In recent years, deep neural networks (DNNs) are increasingly used in sophisticated embedded/robotics systems, such as self-driving cars and drones, due to their superior performance in solving complex perception and control tasks over traditional methods. However, DNNs are computationally intensive and have large memory requirement (Gao et al., 2017), while embedded systems generally impose strict constraints on power, size, and weight of their computing platforms.

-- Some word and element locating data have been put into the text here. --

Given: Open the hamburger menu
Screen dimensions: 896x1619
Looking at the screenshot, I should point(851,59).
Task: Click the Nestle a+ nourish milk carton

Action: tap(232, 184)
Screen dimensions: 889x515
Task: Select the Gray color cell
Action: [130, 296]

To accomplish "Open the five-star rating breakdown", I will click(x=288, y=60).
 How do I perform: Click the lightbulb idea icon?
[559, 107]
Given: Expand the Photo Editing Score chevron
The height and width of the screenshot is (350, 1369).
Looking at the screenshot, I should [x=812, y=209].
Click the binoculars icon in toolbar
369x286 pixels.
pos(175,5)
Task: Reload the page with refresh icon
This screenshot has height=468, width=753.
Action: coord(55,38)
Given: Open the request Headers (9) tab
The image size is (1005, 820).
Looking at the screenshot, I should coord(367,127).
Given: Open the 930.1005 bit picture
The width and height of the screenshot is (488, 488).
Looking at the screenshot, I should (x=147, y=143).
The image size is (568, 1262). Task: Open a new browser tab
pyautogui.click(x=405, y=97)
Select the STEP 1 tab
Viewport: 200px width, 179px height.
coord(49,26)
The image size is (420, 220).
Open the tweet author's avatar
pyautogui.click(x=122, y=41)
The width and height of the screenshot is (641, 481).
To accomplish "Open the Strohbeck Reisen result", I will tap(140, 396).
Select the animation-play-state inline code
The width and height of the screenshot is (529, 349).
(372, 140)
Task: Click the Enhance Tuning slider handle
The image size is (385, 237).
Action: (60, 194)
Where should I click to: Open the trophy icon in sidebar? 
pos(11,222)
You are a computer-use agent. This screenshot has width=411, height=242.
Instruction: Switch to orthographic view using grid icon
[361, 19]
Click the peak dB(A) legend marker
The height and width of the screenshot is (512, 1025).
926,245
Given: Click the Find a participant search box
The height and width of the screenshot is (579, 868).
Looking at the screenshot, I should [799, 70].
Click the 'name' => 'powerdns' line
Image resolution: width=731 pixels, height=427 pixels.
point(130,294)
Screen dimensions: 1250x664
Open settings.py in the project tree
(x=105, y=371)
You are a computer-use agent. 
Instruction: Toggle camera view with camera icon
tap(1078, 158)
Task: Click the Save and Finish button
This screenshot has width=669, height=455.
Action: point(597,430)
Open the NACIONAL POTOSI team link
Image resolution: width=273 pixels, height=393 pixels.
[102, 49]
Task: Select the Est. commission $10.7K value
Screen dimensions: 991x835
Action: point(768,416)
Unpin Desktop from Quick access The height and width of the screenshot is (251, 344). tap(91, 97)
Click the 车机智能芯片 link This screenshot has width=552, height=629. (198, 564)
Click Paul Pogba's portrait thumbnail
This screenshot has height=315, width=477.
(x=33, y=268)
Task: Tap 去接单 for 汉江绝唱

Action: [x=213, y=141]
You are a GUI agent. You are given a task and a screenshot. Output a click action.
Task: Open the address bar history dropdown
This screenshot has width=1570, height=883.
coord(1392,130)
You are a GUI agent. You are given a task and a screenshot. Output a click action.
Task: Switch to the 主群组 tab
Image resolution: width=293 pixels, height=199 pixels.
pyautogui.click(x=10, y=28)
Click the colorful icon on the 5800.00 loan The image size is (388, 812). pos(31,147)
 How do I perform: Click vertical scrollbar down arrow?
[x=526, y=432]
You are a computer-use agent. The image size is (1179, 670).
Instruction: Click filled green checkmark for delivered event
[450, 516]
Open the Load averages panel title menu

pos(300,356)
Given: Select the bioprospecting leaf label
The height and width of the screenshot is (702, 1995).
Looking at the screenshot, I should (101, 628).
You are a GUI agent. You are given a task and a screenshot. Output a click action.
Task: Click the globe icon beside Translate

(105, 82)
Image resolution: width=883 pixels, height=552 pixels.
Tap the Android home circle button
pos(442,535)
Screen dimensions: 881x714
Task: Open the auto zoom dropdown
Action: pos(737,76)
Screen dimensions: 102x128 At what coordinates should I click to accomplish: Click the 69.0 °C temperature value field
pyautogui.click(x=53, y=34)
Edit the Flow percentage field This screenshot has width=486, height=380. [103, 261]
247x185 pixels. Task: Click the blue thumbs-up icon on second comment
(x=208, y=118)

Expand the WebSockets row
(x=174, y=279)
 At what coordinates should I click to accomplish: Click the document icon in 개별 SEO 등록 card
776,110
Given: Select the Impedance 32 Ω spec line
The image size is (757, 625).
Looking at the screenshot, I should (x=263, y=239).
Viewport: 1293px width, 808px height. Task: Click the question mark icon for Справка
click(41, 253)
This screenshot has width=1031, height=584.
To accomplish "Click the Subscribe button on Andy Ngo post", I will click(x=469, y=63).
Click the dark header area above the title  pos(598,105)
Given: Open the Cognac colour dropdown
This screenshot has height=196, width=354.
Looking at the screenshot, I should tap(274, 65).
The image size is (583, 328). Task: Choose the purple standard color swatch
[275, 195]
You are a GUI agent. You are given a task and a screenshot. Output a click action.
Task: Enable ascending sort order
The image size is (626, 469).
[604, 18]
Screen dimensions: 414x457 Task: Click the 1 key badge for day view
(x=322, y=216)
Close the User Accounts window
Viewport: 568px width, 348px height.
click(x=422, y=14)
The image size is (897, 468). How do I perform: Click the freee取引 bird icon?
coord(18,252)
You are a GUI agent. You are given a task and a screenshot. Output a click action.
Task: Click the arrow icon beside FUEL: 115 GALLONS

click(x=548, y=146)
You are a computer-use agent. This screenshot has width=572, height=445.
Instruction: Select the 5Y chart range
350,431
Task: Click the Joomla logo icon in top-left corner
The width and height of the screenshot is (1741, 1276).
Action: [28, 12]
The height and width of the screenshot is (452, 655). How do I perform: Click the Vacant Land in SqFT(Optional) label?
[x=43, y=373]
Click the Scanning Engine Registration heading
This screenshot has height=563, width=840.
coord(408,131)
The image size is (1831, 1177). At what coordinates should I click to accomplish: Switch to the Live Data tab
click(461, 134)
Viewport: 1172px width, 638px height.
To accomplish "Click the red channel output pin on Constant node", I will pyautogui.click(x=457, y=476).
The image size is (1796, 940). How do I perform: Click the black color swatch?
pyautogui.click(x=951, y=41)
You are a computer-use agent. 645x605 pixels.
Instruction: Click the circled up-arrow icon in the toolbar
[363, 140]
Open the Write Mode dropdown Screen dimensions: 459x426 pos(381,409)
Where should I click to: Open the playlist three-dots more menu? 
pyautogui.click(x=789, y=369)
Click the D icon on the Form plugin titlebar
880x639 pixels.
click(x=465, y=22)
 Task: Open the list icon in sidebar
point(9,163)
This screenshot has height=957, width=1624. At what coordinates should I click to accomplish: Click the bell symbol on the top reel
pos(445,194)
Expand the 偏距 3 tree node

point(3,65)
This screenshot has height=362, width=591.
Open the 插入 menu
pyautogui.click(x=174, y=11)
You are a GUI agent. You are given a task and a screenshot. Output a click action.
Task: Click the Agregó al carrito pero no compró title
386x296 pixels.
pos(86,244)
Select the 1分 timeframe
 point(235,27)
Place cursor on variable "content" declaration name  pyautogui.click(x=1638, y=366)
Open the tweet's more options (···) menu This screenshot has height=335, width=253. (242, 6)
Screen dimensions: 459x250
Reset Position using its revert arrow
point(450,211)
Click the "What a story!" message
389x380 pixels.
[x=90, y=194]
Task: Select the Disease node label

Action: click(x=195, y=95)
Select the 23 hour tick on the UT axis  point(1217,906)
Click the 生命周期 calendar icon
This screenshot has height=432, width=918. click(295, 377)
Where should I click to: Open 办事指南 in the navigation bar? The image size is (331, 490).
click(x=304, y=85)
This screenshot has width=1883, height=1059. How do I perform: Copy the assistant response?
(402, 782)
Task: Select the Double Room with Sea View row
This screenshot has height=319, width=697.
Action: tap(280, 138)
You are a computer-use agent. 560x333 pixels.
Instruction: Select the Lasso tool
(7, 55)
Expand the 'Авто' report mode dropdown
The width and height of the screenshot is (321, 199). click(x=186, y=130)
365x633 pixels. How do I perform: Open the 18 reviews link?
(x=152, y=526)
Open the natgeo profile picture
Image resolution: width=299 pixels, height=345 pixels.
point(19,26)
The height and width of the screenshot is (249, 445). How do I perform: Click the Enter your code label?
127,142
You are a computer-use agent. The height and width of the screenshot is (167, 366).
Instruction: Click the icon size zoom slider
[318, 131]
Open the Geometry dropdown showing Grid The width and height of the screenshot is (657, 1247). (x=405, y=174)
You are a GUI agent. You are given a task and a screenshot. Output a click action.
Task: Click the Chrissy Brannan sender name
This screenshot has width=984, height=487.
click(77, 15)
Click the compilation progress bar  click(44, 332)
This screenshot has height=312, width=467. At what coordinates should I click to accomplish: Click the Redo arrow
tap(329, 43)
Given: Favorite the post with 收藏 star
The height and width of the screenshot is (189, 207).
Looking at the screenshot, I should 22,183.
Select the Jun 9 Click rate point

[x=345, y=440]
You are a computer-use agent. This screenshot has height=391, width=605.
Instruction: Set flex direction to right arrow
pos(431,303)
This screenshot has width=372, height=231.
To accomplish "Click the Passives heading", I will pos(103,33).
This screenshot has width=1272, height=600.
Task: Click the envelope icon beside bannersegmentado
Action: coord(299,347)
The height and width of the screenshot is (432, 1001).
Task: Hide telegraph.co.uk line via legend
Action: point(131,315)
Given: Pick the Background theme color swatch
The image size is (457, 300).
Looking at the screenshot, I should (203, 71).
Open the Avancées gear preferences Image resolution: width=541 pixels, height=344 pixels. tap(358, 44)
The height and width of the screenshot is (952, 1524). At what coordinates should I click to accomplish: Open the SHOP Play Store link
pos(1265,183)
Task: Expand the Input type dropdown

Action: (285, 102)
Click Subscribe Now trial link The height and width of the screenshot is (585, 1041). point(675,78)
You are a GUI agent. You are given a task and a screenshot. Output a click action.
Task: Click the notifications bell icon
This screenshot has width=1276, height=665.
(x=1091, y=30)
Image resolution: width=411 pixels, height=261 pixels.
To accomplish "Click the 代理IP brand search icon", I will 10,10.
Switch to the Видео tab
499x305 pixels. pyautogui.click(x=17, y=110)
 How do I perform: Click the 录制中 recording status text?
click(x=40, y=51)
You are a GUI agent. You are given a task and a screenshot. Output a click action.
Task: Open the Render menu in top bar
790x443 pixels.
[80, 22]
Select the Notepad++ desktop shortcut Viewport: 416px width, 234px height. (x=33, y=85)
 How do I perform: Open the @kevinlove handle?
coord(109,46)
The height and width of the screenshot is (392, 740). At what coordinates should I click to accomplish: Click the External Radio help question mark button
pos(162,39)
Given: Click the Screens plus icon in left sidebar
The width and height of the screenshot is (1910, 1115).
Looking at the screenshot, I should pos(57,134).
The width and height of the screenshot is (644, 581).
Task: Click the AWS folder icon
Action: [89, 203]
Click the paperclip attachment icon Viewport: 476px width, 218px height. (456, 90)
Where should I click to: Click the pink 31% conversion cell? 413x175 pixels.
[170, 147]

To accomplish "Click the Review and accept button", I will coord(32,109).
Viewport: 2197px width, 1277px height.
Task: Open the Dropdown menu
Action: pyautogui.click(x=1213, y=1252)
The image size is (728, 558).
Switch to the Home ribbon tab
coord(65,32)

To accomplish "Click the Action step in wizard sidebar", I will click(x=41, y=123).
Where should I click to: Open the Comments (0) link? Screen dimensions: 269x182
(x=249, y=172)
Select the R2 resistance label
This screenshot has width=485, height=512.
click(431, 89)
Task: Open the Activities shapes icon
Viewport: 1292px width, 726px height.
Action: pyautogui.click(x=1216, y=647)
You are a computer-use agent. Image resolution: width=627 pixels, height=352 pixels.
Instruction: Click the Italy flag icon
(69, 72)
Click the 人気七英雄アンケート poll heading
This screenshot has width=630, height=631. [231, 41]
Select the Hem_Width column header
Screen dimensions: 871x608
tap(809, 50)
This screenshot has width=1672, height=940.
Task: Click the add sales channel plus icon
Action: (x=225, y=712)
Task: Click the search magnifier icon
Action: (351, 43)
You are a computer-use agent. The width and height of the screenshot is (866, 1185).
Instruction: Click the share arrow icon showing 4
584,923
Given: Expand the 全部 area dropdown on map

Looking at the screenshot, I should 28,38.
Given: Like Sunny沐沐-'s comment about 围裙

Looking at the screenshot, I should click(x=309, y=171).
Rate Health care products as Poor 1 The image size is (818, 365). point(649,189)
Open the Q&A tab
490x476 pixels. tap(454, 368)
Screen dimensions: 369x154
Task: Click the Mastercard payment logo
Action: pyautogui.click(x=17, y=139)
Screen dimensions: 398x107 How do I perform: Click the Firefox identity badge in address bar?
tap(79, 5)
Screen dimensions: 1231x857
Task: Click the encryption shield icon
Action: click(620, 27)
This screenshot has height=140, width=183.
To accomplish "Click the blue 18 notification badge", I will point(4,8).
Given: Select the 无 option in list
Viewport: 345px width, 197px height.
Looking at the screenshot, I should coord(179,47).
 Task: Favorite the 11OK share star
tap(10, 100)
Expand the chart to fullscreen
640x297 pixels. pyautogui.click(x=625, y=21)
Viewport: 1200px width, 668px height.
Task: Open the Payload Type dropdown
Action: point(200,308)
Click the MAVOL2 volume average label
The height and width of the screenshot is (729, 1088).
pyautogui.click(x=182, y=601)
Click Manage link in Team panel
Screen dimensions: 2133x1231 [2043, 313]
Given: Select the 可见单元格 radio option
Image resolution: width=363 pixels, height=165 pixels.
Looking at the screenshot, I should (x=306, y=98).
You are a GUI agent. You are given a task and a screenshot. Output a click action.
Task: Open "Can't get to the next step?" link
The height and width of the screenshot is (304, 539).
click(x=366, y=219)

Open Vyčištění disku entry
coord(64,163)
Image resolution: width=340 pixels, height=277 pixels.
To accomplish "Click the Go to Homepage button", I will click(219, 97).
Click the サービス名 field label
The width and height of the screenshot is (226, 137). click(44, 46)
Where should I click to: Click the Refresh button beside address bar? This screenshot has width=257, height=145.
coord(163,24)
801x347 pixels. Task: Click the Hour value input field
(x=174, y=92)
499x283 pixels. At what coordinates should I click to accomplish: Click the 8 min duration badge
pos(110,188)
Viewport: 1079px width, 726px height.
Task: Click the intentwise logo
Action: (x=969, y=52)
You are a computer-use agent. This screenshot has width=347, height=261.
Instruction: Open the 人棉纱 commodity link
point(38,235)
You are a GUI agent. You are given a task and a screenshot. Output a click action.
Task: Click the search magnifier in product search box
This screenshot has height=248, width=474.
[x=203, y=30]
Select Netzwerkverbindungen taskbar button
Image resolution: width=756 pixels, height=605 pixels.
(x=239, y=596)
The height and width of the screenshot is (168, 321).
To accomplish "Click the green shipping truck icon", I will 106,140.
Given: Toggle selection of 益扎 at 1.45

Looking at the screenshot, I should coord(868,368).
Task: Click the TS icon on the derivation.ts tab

To improve performance and efficiency of DNN processing, especially inference operations, in embedded systems, hardware DNN accelerators are being incorporated into embedded system-on-chips (SoCs). Recently, Nvidia introduced an open-source inference engine, called Nvidia Deep Learning Accelerator (NVDLA)(Nvidia, 2018), and integrated it into their Xavier SoC platform. They also announced a joint plan with Arm corporation to integrate NVDLA blocks in future ARM SoCs (Nvidia, 2018). In August 2018, a semiconductor startup SiFive announced that they have integrated the NVDLA block into their open-source SoC platform (SiFive, 2018). In the demo presented at Hot Chips’18, NVDLA is implemented on an FPGA, which is connected to SiFive’s Freedom U540 SoC platform(SiFive, 2018) via an off-chip bus.111The first author performed the FPGA integration for the demo during his internship at SiFive in summer 2018.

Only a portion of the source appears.